If you can name two of the most prominent Pop Artists of the early days of the Visual Arts Movement, those two names are almost certainly Andy Warhol and the subject of this post, Roy Fox Lichtenstein.
Born in 1923, Lichtenstein was brought up by relatively wealthy Jewish parents and doesn’t seem to have shown much artistic inclination until he had graduated from high school. He enrolled at the Art Students League of New York and was taught by Reginald Marsh, an artist who was known for his Paintings of New York and Coney Island.
This period seems to have sparked his enthusiasm as he then enrolled at Ohio State University for a degree in fine arts. He enlisted in the U.S. Army in 1943 and, following the cessation of conflict, completed his degree at Ohio, partly under the supervision of Hoyt L. Sherman. It was Sherman’s ‘flash room’ technique (flashing an image onto a screen briefly and asking his student to copy it) which is thought to have influenced Lichtenstein’s future work.
After graduation Lichtenstein stayed on at Ohio to take part in the graduation programme and become an art instructor. While he was working at Ohio he held his first exhibition 1951 at the Carlebach Gallery in New York. This was a relatively impoverished period for Lichtenstein and it lasted until the early 1960s. He took a number of different non-painting jobs to make ends meet while back in the studio he was experimenting with Expressionism and Cubism.
New Jersey’s Rutgers University was where he took a teaching job in 1960 and also where he met Allan Kaprow, a pioneer of Performance Art and another heavy influence on Lichtenstein’s work. It was in 1961 that Lichtenstein began to produce the work with which we are now familiar; cartoon prints and commercially-influenced work. The critiques of consumerism in his work at this stage unmistakably overlaps that of his contemporary, Andy Warhol. Drowning Girl (1963) is one of the best known pieces of art from this period.
Lichtenstein’s star rose incredibly quickly in 1961 and his work began to be featured at New York’s Castelli Gallery. A one-man exhibition followed in 1962 at which every piece of work was bought before it even opened. As his domestic and international fame grew in the early 1960s, Lichtenstein packed in his teaching job at Rutgers and moved to New York to paint full time.

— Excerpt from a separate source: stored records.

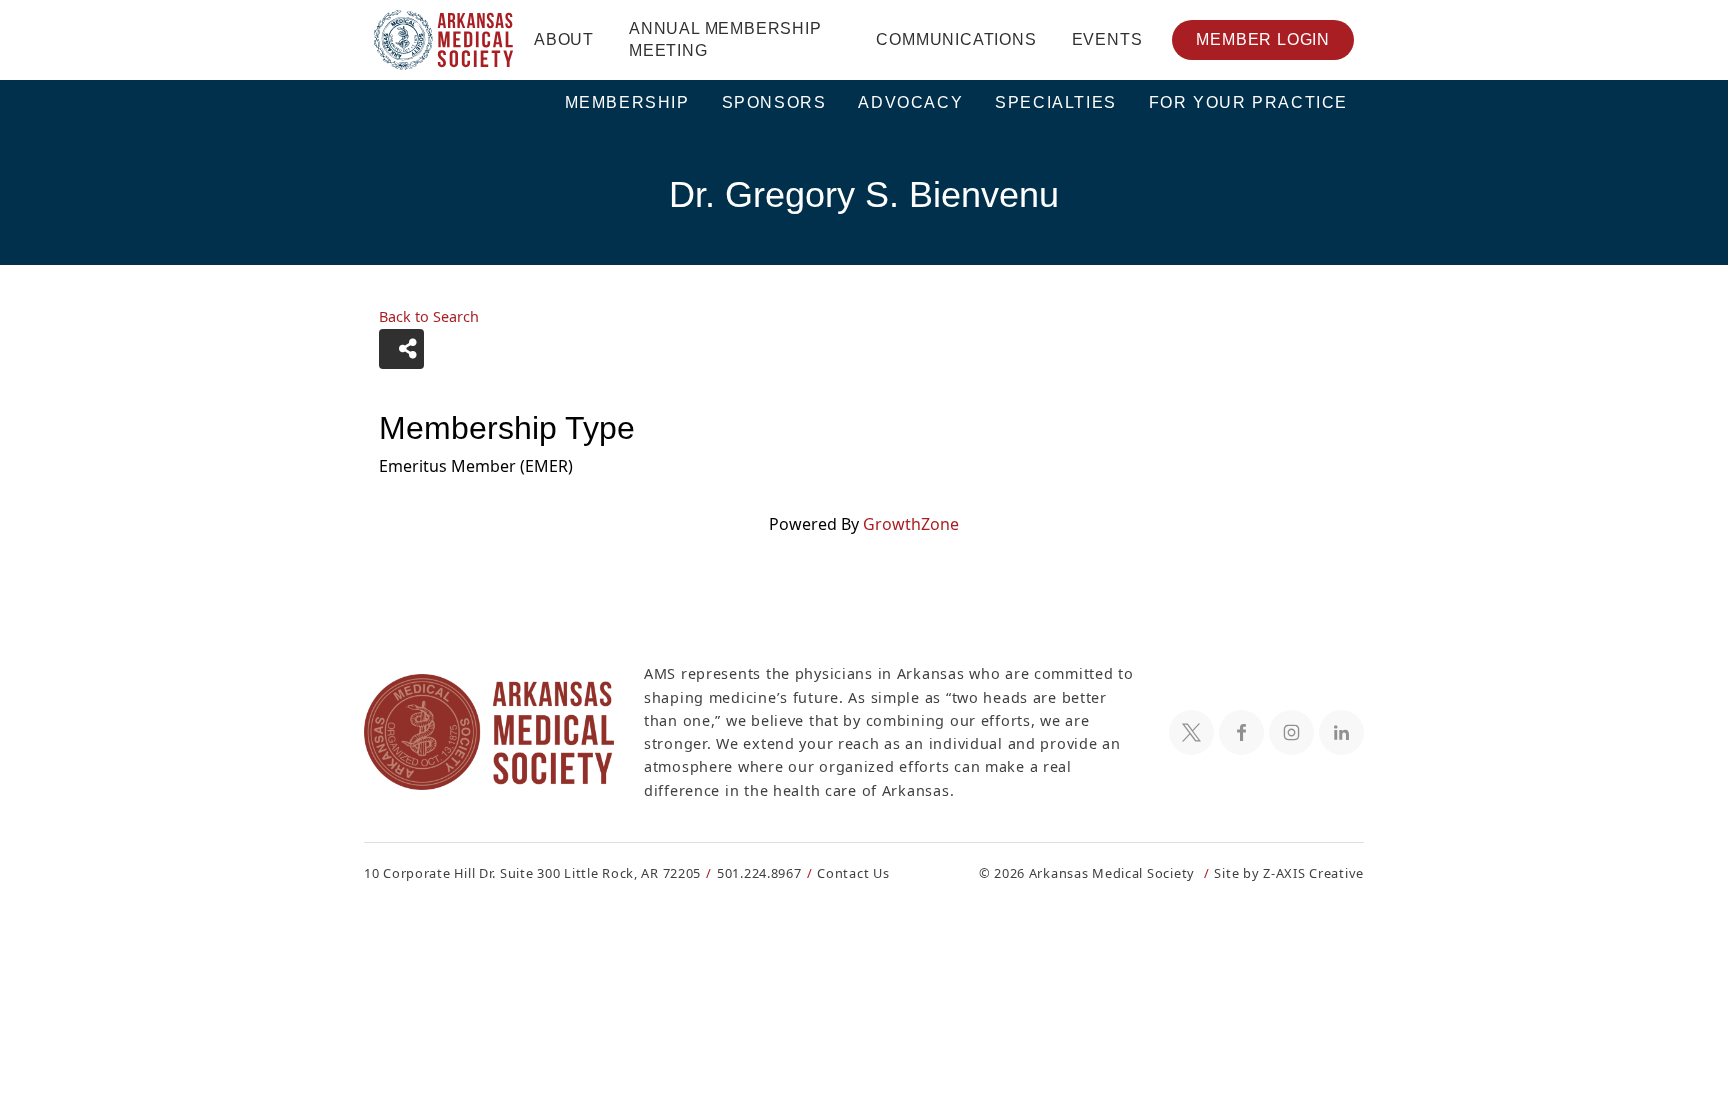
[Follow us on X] (1191, 732)
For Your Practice (1248, 102)
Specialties (1056, 102)
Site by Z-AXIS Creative (1289, 873)
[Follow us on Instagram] (1291, 732)
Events (1107, 39)
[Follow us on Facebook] (1241, 732)
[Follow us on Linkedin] (1341, 732)
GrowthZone (911, 524)
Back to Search (429, 316)
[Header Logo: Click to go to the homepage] (444, 40)
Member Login (1263, 39)
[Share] (401, 349)
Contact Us (853, 873)
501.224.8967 (759, 873)
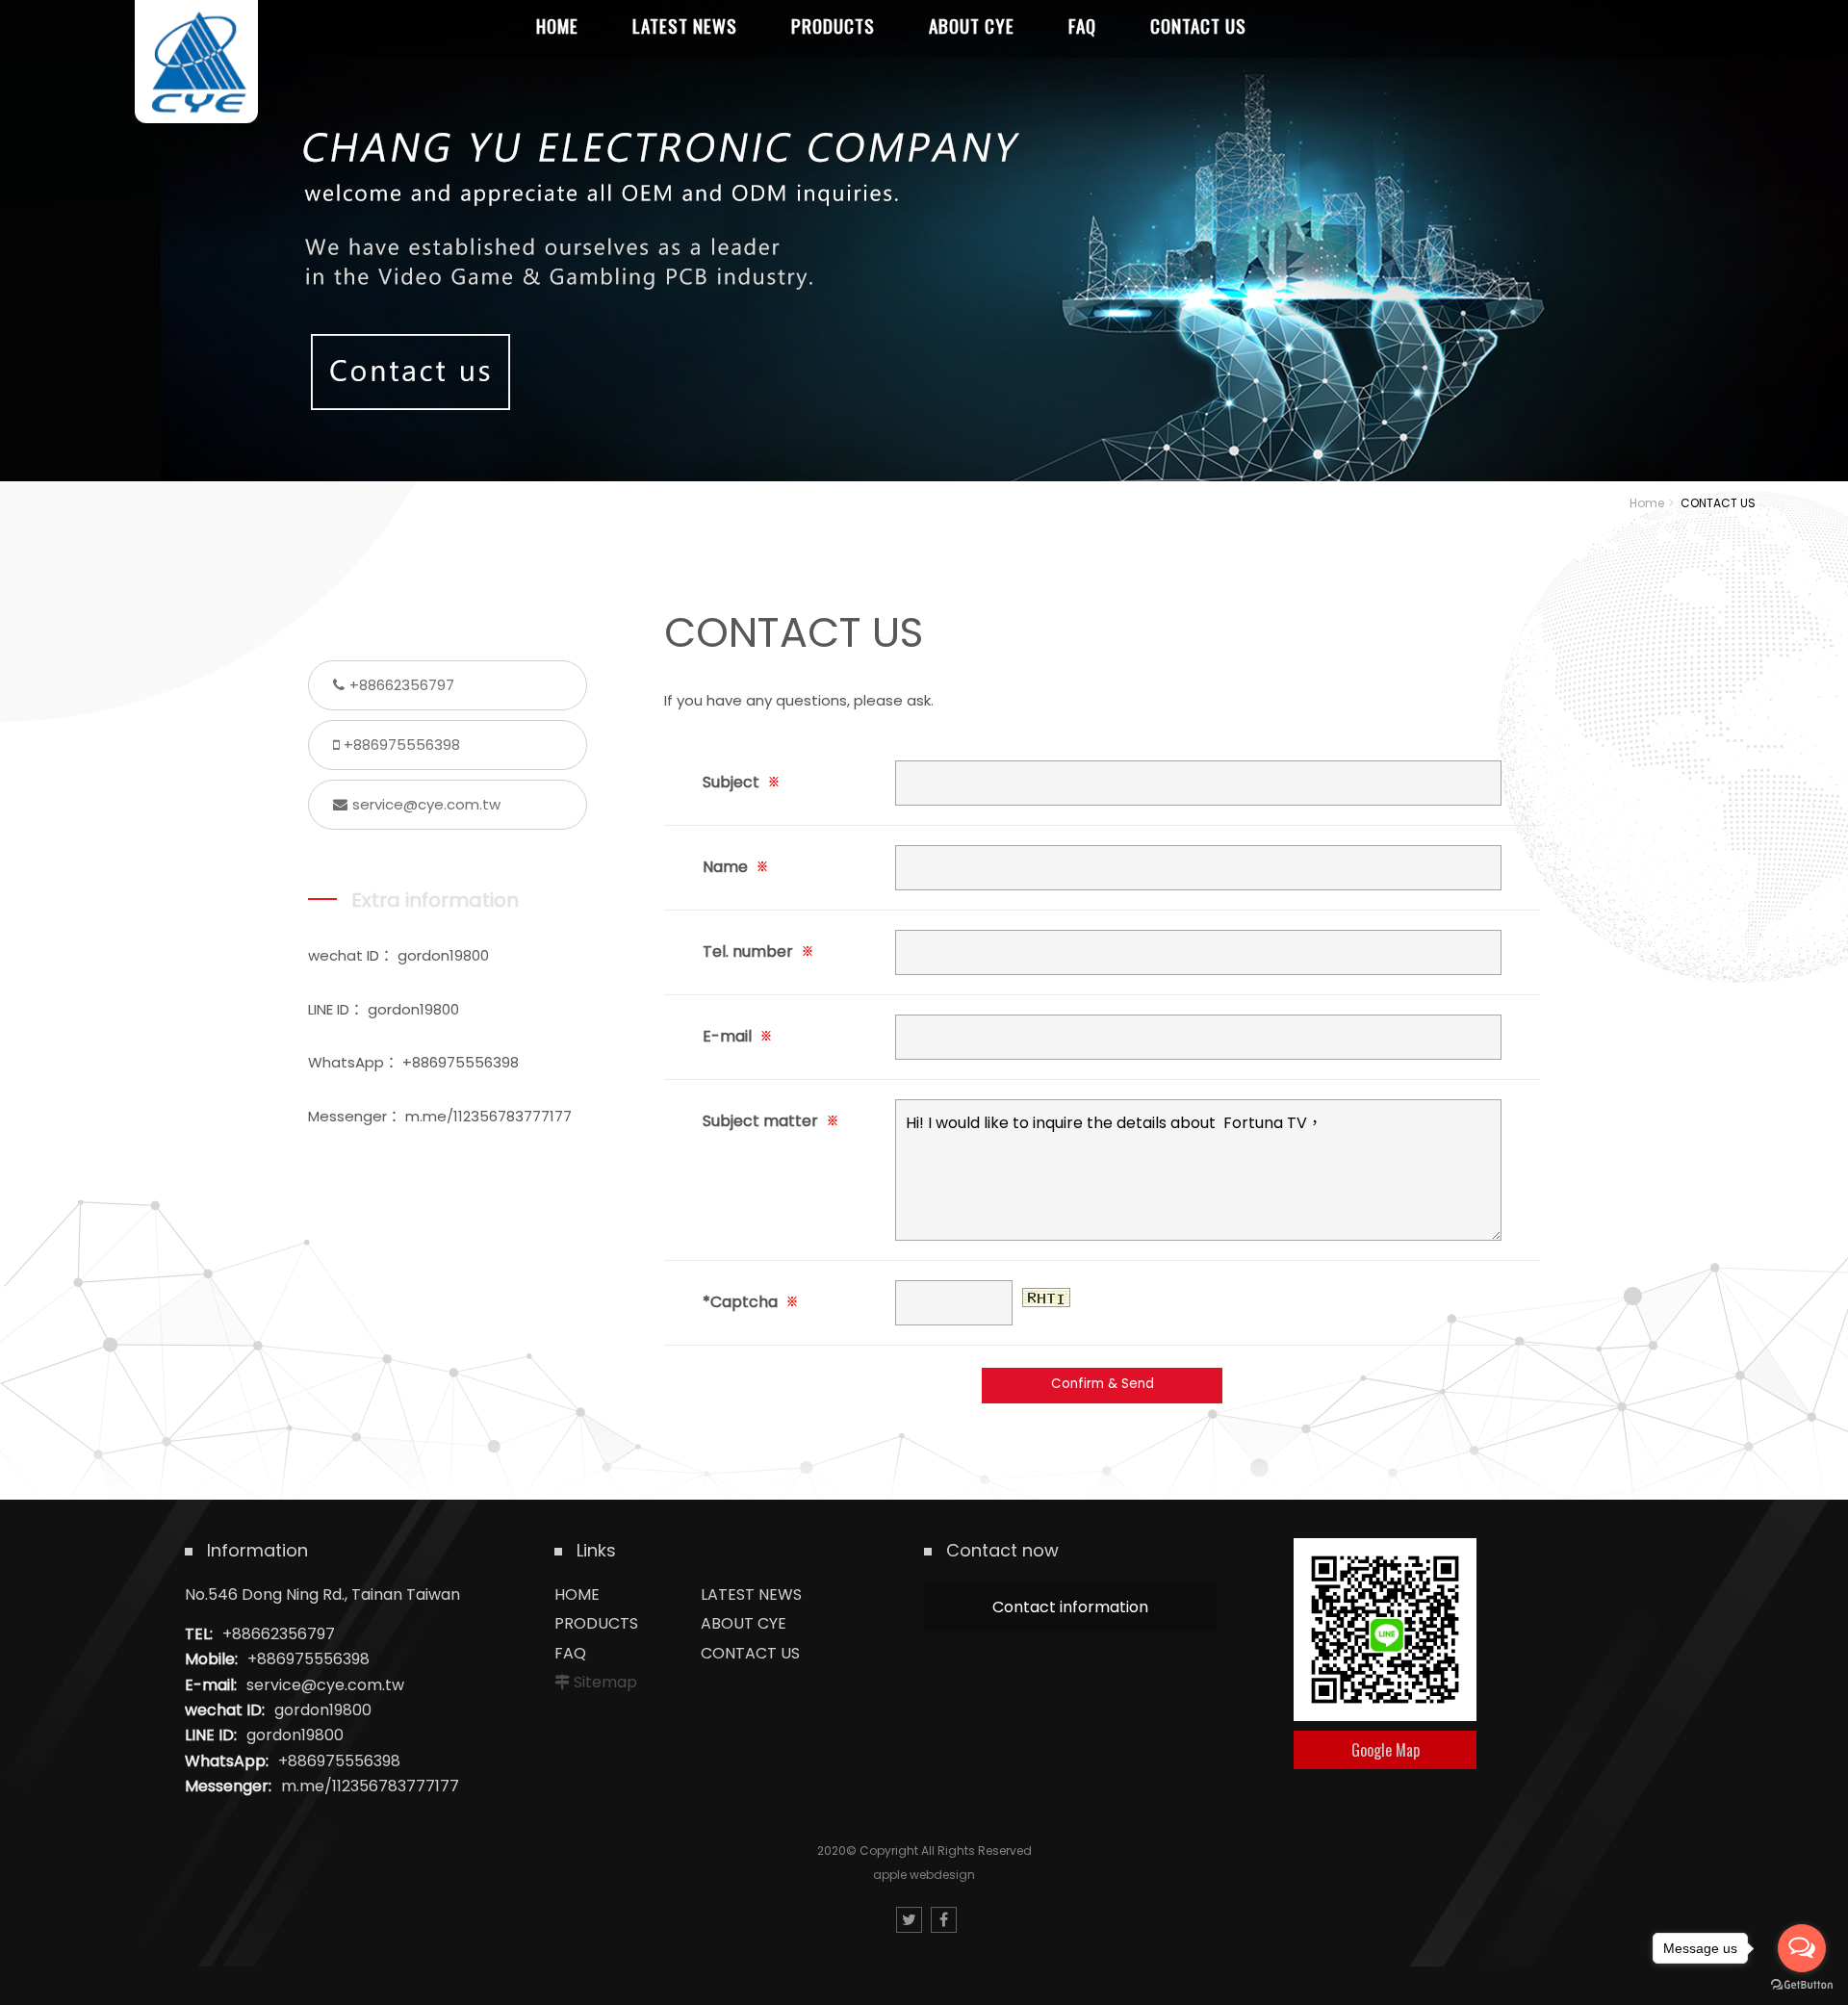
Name (735, 867)
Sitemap (605, 1682)
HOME (577, 1594)
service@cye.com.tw (426, 804)
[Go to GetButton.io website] (1802, 1985)
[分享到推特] (909, 1920)
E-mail (737, 1036)
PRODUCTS (596, 1623)
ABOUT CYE (743, 1623)
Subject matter (770, 1121)
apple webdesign (924, 1874)
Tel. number (758, 951)
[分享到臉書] (944, 1920)
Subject (741, 782)
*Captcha (750, 1302)
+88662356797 (401, 685)
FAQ (570, 1653)
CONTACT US (750, 1653)
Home (1647, 503)
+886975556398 (402, 744)
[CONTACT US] (924, 240)
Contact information (1070, 1607)
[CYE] (196, 61)
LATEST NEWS (751, 1594)
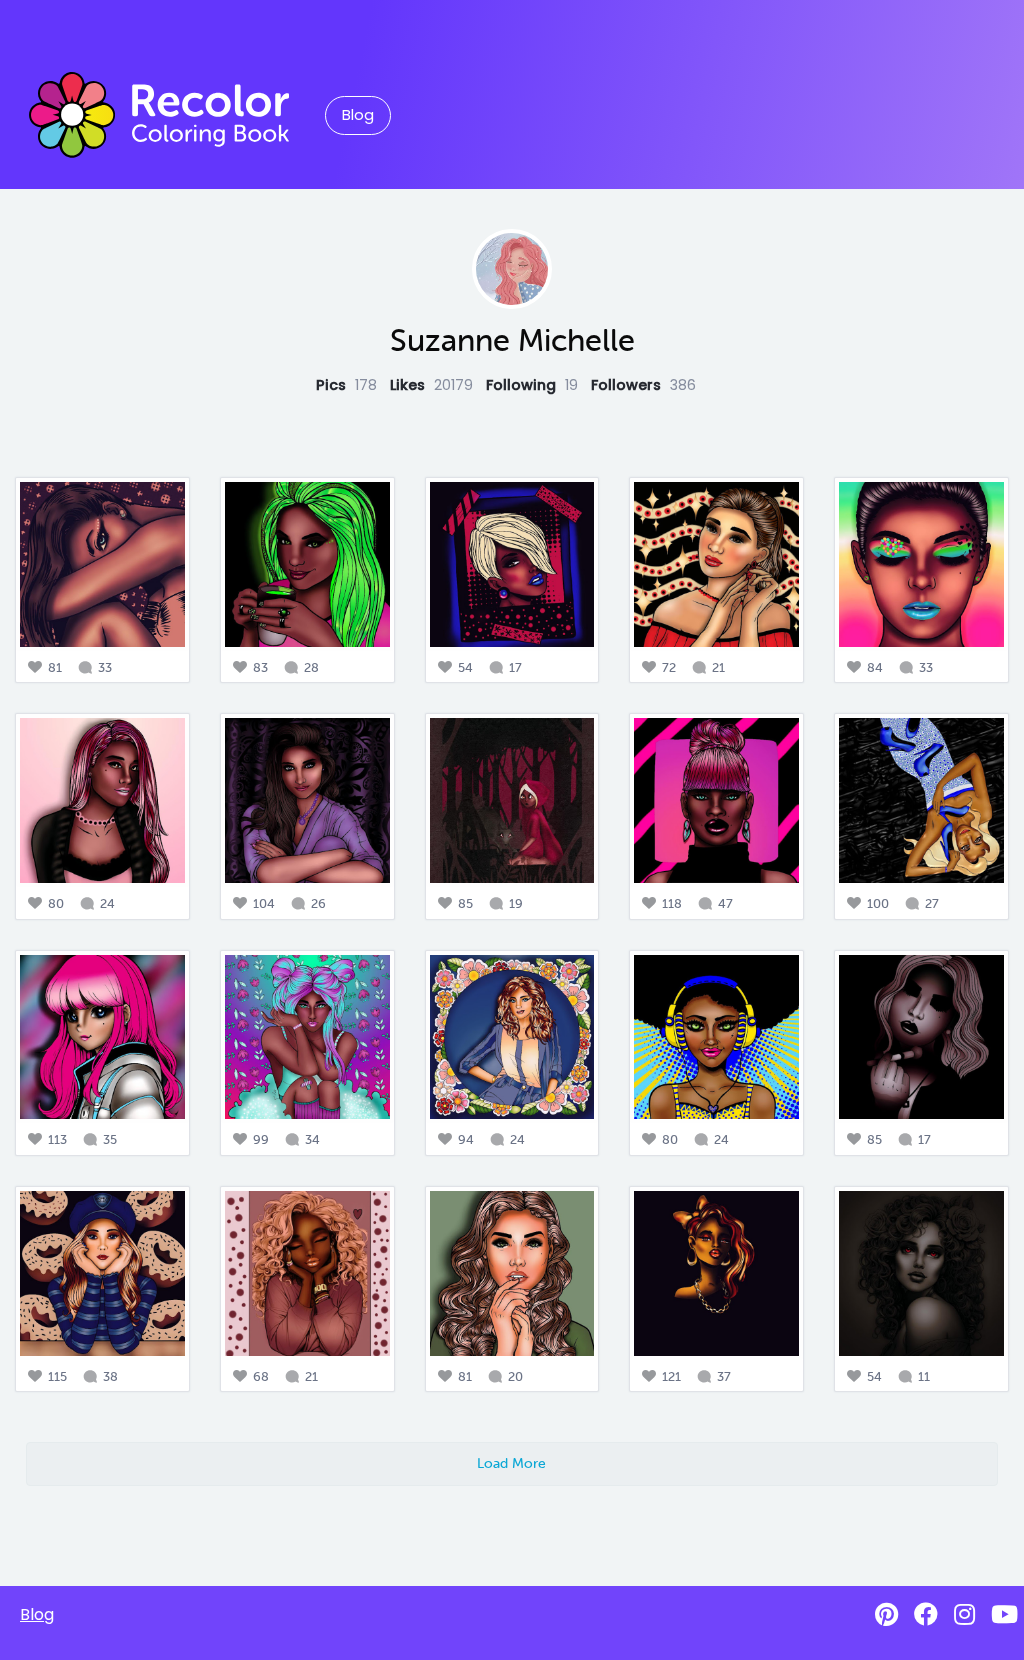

Perhaps his most famous work is one that now hangs in the Tate Modern in London. Whaam (1963) is taken from a DC Comics strip called American Men of War and uses the Magna acrylic resin paint which Lichtenstein favoured. Whaam is also a good example of why Lichtenstein courted some controversy for this type of work. To all intents and purposes these comic strip panels just appeared to be copies of the originals and by 1965 he had pretty much finished with this phase of his work. Jack Cowart, of the Liechtenstein Foundation, defends the work as follows: “Roy’s work was a wonderment of the graphic formulae and the codification of sentiment that had been worked out by others. The panels were changed in scale, color, treatment, and in their implications. There is no exact copy.” Most importantly, Lichtenstein saw the creative process in his own process – he seemed unconcerned whether or not anyone else saw it that way.